-- Extracted text follows --

Mortgages

Mortgage Barometer Q4 2019 – negative rates could make mortgages more expensive

ANALYSIS
| By Frédéric Papp |
The latest mortgage rates and how they have changed in the last few quarters. Source: iStock / in4mal

After diving below the magic 1% mark, benchmark rates for ten-year fixed-rate mortgages have started to climb slightly once again. The negative interest rate environment is one factor that could also lead to mortgages becoming more expensive.

For years the economy has been propped up with ultra-low rates, but this hasn’t exactly resulted in a boom. The continuation of low-interest rate policies has also pushed mortgage interest rates to record lows. At the height of the 2008 financial crisis, banks were charging over 4% interest on ten-year mortgages. By the end of December 2019, this figure had dropped to 1.09% – nearly four times lower.

 

 

However, negative interest rates could trigger the opposite effect going forward, making mortgages more expensive. The longer the negative rate phase lasts, the bigger the incentive to withdraw savings from banks – or not deposit them there in the first place. If savings deposits sink, there is less money available for refinancing mortgage lending. And if this happens on a large scale, there could be fewer mortgages on offer. The logical consequence to such scarcity would be a price increase – which in this case would mean higher mortgage interest rates.

Slightly higher interest on mortgages

In the final quarter of 2019, the benchmark rate for ten-year fixed-rate mortgages climbed to 1.10%. This is 11 basis points higher than the record low reached in August 2019. The rate sat at 1.09% as of 31 December 2019, which was slightly higher than the rate at the end of the third quarter. Interest rates on two- and five-year mortgages were nearly the same as in the previous quarter.

Despite generally low interest rate levels, there are some marked differences in the mortgage deals publicized by lenders, ranging from a high of 1.40% all the way down to 0.82% at the bottom end of the scale.

According to data from HypoPlus – an independent mortgage broker and partner service of Comparis – it would be possible to save up to 2,900 francs per year on a 500,000 franc mortgage. Skilful negotiations can result in paying even lower rates.

Minimal difference between five- and ten-year mortgages

Amazingly, there continues to be little difference between the rates on five- and ten-year mortgages. Ten-year mortgages are only 16 basis points more than five-year deals and 22 basis points more than two-year deals. Now would be a great time to lock in low long-term rates.

Q4 2019 Q3 2019 Q2 2019 Q1 2019 Q4 2018 Q3 2018
10-year fixed-rate mortgage
1.09%
1.05%
1.10%
1.20%
1.46%
1.62%
Difference between 5- and 10-year fixed-mortgages (in basis points)
16
14
15 23 42 49
5-year fixed-rate mortgage
0,93%
0.91%
0.95%
0.97%
1.04%
1.13%
Difference between 2- and 10-year fixed-mortgages (in basis points)
22 18 22 28 51 66
2-year fixed-rate mortgage
0.87%
0.87%
0.88%
0.92%
0.95%
0.96%
Difference between 2- and 5-year fixed-mortgages (in basis points)
6 4 7 5 9 17

Data sources

The interest rate information in the Comparis Mortgage Barometer is based on the benchmark rates of over 50 lenders. They are updated daily and published in the mortgage rate overview. Experience shows that interest rates offered in mortgage quotes are usually below the official benchmark rates. The next Mortgage Barometer will appear at the beginning of April 2020.

-- Extracted text concluded --

▶ _Request 1_:
Rewrite the mortgage article from "However, negative interest" up to and including "mortgage interest rates.", changing "scarcity" to "shortage".
The rows have no connection to the mortgage article.

-- Data for analysis follows --

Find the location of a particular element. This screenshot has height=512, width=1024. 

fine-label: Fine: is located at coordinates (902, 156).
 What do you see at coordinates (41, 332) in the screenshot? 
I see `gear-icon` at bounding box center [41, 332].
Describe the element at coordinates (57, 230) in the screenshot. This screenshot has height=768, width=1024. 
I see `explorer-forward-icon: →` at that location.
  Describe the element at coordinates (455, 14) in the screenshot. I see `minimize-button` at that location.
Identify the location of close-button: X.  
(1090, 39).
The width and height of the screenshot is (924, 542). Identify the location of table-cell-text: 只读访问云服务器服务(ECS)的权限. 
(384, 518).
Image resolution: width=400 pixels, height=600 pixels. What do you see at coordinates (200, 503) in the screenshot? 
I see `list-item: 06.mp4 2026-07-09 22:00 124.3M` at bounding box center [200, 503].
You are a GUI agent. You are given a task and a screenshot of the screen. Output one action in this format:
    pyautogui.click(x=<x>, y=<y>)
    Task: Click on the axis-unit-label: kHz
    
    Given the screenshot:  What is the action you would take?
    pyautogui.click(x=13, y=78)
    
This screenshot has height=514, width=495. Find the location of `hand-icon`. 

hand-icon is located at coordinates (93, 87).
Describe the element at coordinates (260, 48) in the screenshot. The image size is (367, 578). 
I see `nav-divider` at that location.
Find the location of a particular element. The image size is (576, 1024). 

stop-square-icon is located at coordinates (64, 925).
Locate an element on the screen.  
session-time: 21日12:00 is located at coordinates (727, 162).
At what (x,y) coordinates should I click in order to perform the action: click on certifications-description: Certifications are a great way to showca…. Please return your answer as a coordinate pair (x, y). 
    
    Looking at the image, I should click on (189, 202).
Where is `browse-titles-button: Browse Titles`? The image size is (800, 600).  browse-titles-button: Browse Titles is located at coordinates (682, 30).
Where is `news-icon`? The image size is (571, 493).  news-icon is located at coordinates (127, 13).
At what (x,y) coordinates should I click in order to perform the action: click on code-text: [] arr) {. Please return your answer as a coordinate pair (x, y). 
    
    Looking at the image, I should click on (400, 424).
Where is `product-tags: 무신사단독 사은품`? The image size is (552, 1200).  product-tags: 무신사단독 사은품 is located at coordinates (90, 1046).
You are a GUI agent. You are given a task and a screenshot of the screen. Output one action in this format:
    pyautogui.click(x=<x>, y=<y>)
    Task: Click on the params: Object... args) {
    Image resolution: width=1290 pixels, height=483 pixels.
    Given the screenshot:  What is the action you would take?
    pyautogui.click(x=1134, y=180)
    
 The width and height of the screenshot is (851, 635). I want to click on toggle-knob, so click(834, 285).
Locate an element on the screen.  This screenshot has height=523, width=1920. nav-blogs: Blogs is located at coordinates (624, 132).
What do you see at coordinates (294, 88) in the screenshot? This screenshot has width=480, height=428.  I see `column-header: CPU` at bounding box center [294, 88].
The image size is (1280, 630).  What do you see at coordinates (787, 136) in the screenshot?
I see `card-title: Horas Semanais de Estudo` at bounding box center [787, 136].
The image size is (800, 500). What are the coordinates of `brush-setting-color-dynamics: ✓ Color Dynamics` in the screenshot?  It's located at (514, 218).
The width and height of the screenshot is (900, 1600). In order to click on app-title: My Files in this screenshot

-- Data for analysis concluded --

▶ _Request 2_:
Please extract from the rows the lines from the line with "coordinates (682, 30)." up to and including the line with "coordinates (90, 1046).", copying them unchanged.

▶ _Task response 1_:
However, negative interest rates could trigger the opposite effect going forward, making mortgages more expensive. The longer the negative rate phase lasts, the bigger the incentive to withdraw savings from banks – or not deposit them there in the first place. If savings deposits sink, there is less money available for refinancing mortgage lending. And if this happens on a large scale, there could be fewer mortgages on offer. The logical consequence to such shortage would be a price increase – which in this case would mean higher mortgage interest rates.

▶ _Task response 2_:
Where is `browse-titles-button: Browse Titles`? The image size is (800, 600).  browse-titles-button: Browse Titles is located at coordinates (682, 30).
Where is `news-icon`? The image size is (571, 493).  news-icon is located at coordinates (127, 13).
At what (x,y) coordinates should I click in order to perform the action: click on code-text: [] arr) {. Please return your answer as a coordinate pair (x, y). 
    
    Looking at the image, I should click on (400, 424).
Where is `product-tags: 무신사단독 사은품`? The image size is (552, 1200).  product-tags: 무신사단독 사은품 is located at coordinates (90, 1046).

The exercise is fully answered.